(Element lookup entries)
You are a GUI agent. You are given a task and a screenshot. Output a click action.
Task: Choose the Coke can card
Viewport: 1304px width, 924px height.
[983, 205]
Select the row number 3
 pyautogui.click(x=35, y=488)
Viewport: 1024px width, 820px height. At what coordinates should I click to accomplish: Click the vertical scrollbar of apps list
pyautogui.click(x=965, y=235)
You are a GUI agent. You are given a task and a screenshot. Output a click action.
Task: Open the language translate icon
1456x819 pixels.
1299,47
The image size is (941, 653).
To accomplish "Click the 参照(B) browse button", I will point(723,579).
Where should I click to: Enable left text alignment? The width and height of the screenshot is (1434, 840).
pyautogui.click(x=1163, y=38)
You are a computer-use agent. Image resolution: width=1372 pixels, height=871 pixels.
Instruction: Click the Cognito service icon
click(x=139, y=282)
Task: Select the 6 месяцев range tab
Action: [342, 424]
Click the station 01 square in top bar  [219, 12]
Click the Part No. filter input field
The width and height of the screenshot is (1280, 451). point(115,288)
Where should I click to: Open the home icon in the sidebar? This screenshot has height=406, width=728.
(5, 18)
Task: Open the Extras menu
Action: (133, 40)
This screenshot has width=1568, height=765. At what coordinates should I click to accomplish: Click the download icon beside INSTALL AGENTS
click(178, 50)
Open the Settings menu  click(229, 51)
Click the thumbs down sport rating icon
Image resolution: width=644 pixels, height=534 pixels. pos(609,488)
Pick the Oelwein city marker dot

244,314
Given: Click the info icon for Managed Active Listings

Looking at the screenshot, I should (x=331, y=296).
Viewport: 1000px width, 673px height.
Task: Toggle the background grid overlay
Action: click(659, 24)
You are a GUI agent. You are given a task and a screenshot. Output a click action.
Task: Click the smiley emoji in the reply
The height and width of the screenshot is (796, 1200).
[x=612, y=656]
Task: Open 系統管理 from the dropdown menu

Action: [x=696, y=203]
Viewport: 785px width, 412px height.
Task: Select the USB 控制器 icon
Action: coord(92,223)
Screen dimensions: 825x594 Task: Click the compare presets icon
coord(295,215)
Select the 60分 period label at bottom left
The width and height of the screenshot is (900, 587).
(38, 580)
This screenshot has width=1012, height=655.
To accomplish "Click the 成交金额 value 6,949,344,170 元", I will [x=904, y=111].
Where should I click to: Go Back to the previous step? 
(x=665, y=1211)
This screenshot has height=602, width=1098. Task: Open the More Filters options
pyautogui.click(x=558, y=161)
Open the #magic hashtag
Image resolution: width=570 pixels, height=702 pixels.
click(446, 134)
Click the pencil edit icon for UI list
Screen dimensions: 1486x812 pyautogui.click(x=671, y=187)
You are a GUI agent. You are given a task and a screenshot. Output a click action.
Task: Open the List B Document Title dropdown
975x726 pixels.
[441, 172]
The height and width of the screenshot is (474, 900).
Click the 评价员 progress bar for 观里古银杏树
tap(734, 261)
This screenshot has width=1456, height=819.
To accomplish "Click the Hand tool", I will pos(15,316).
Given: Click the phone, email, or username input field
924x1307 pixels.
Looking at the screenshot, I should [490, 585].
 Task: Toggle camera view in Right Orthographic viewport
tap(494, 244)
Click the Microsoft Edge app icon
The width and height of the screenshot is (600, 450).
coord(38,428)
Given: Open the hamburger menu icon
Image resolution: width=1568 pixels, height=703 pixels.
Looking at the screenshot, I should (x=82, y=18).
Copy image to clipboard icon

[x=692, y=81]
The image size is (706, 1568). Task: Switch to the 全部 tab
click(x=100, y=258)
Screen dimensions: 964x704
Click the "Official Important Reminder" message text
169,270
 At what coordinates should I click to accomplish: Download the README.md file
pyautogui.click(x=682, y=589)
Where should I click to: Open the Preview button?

■ Requirement ■
Report every line in the entries above that contains the word "accomplish", matching case.

■ Reply ■
Viewport: 1024px width, 820px height. At what coordinates should I click to accomplish: Click the vertical scrollbar of apps list
To accomplish "Click the 参照(B) browse button", I will point(723,579).
This screenshot has width=1568, height=765. At what coordinates should I click to accomplish: Click the download icon beside INSTALL AGENTS
To accomplish "Click the 成交金额 value 6,949,344,170 元", I will [x=904, y=111].
To accomplish "Click the Hand tool", I will pos(15,316).
 At what coordinates should I click to accomplish: Download the README.md file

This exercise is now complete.